Closed GNiendorf closed 3 years ago
Hello,
I think you should use the gym.Env
(using gym.make
, cf README) instead of the ProcgenEnv
.
And why do you want to convert a VecNormalize
to a DummyVecEnv
? (VecNormlize
is already a VecEnv
...)
I am trying to convert it because when I try to train a PPO agent directly on the venv I get the following error:
Wrapping the env in a DummyVecEnv.
ValueError Traceback (most recent call last)
<ipython-input-12-42f191de9360> in <module>
5
6 model = PPO2(MlpPolicy, venv, verbose=1)
----> 7 model.learn(total_timesteps=10000)

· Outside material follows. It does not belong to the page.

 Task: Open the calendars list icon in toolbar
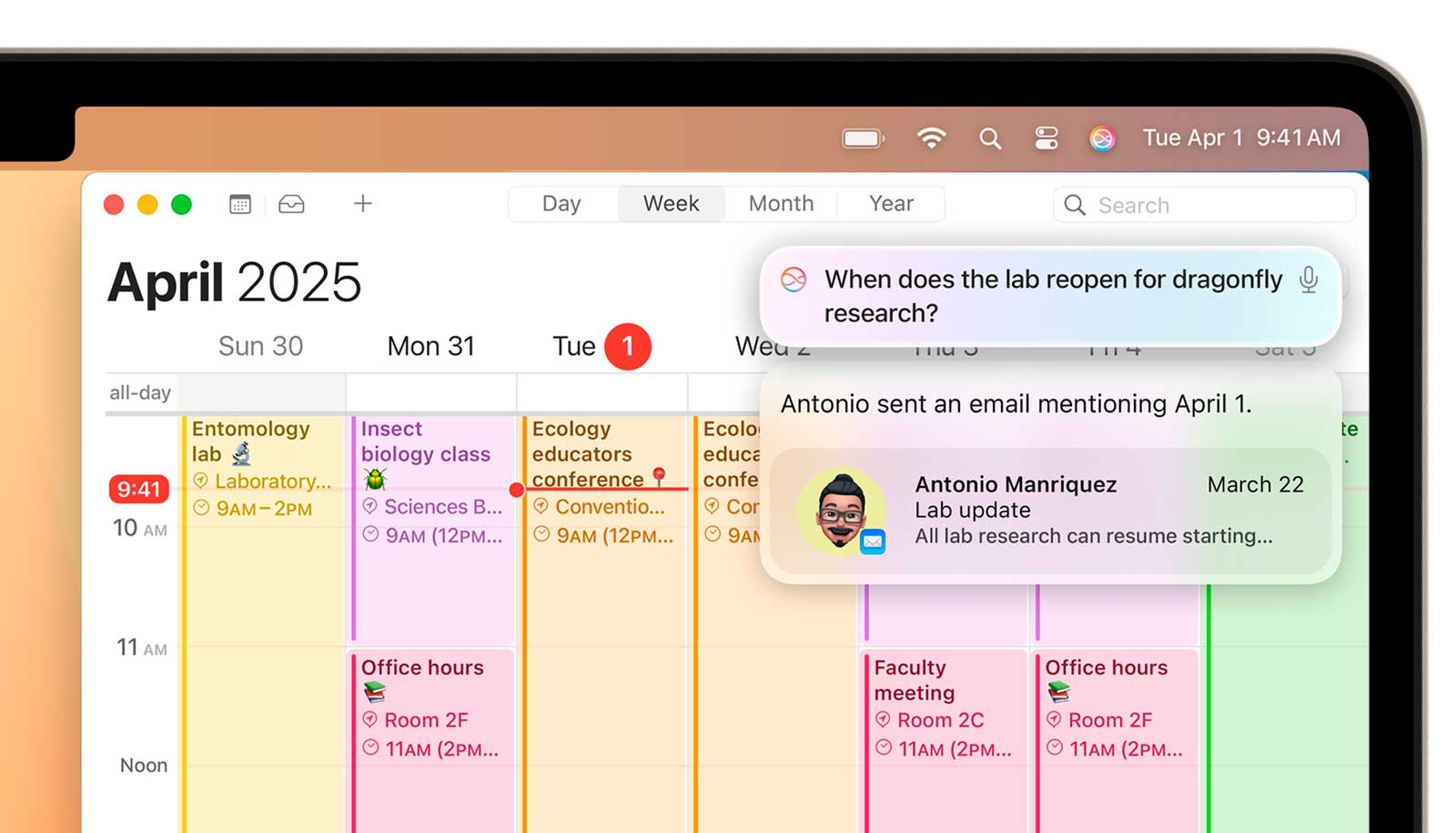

~/Documents/drl/research/venv_proc/lib/python3.6/site-packages/stable_baselines/ppo2/ppo2.py in learn(self, total_timesteps, callback, log_interval, tb_log_name, reset_num_timesteps)
317 self._setup_learn()
318
--> 319 runner = Runner(env=self.env, model=self, n_steps=self.n_steps, gamma=self.gamma, lam=self.lam)
320 self.episode_reward = np.zeros((self.n_envs,))
321
~/Documents/drl/research/venv_proc/lib/python3.6/site-packages/stable_baselines/ppo2/ppo2.py in __init__(self, env, model, n_steps, gamma, lam)
447 :param lam: (float) Factor for trade-off of bias vs variance for Generalized Advantage Estimator
448 """
--> 449 super().__init__(env=env, model=model, n_steps=n_steps)
450 self.lam = lam
451 self.gamma = gamma
~/Documents/drl/research/venv_proc/lib/python3.6/site-packages/stable_baselines/common/runners.py in __init__(self, env, model, n_steps)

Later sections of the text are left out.